# What the task asks:
Copy all of the material below line for line, leaving the pictures out of your answer.

# Supplied material:

* Begin *

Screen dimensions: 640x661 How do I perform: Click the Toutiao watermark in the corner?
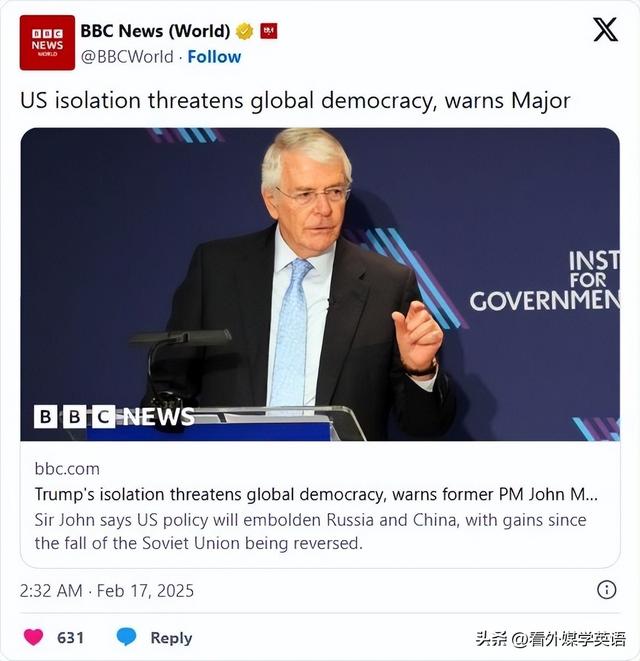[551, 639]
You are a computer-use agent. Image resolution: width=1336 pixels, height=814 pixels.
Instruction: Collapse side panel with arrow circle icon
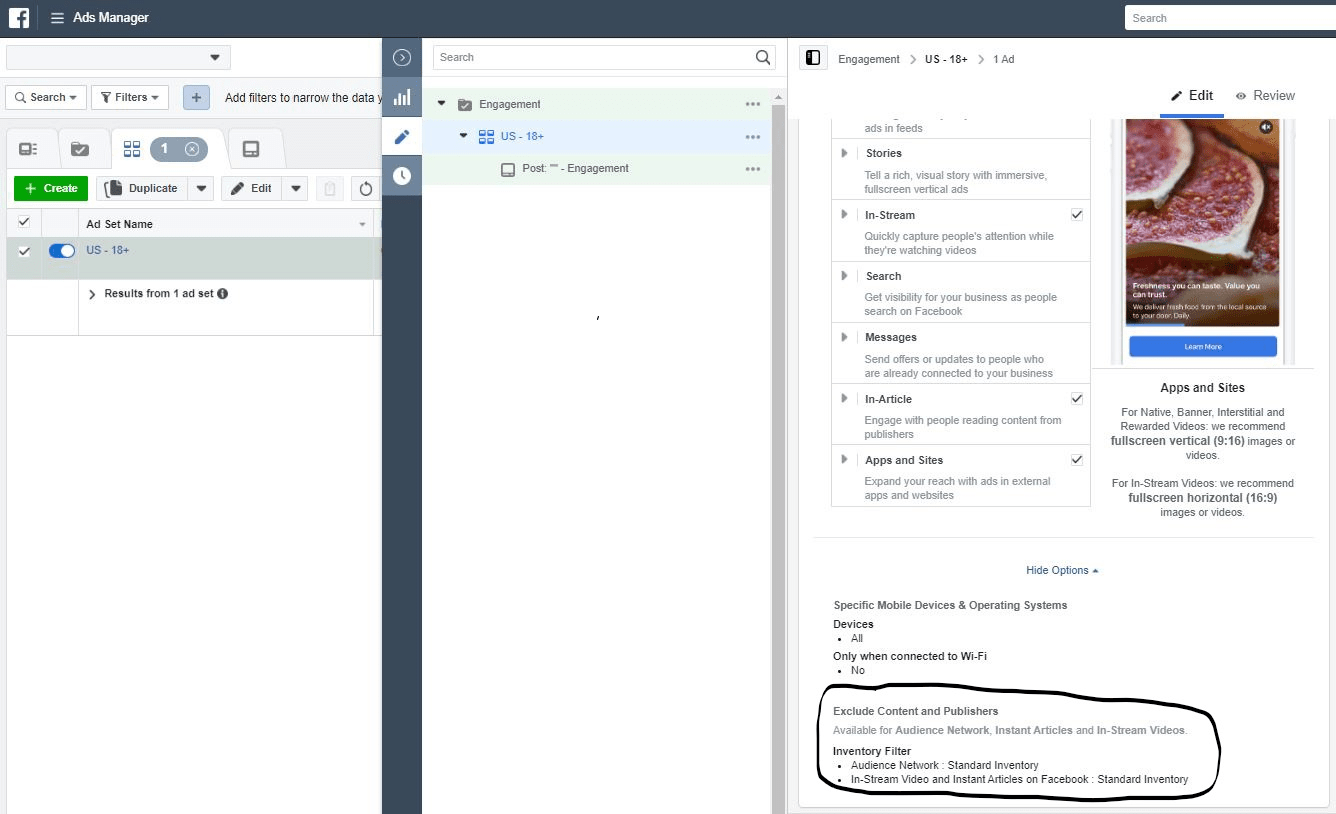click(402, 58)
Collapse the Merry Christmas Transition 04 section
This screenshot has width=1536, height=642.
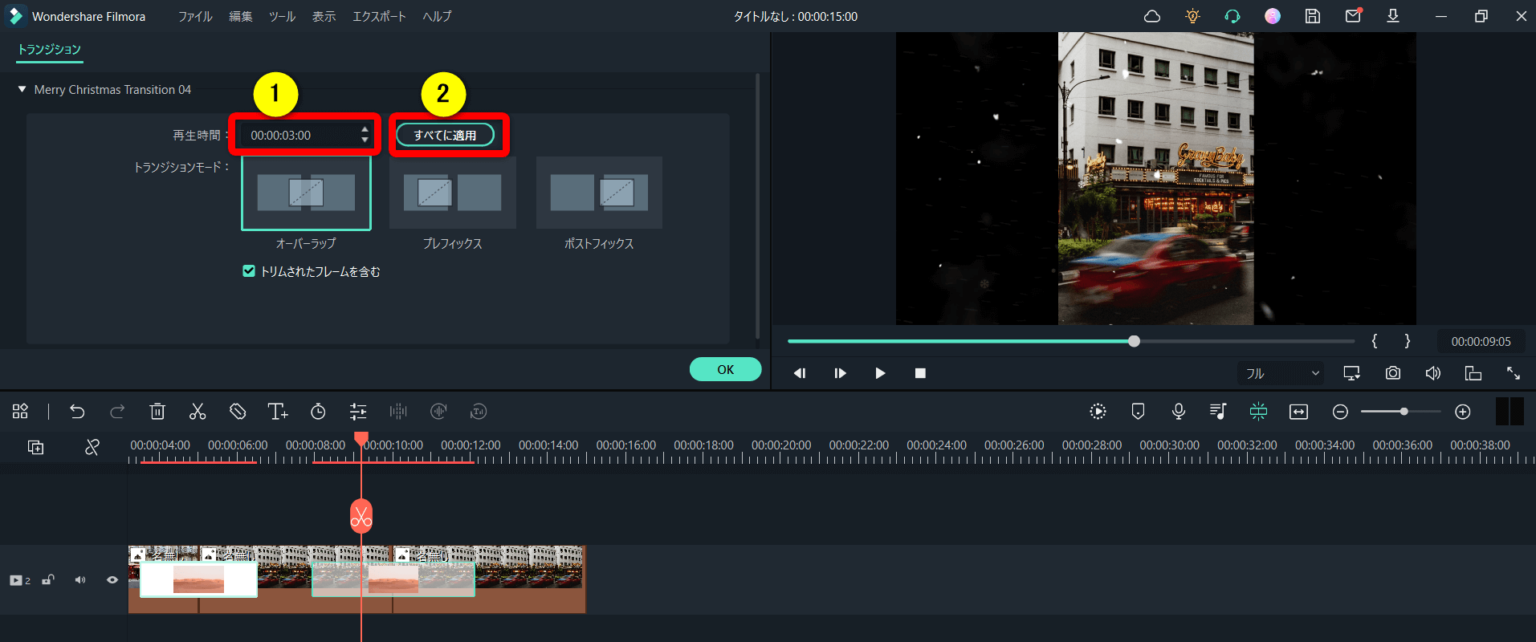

* End *

# Result of this exercise:
Screen dimensions: 640x661 How do I perform: Click the Toutiao watermark in the corner?
[551, 639]
You are a computer-use agent. Image resolution: width=1336 pixels, height=814 pixels.
Instruction: Collapse side panel with arrow circle icon
click(402, 58)
Collapse the Merry Christmas Transition 04 section
This screenshot has width=1536, height=642.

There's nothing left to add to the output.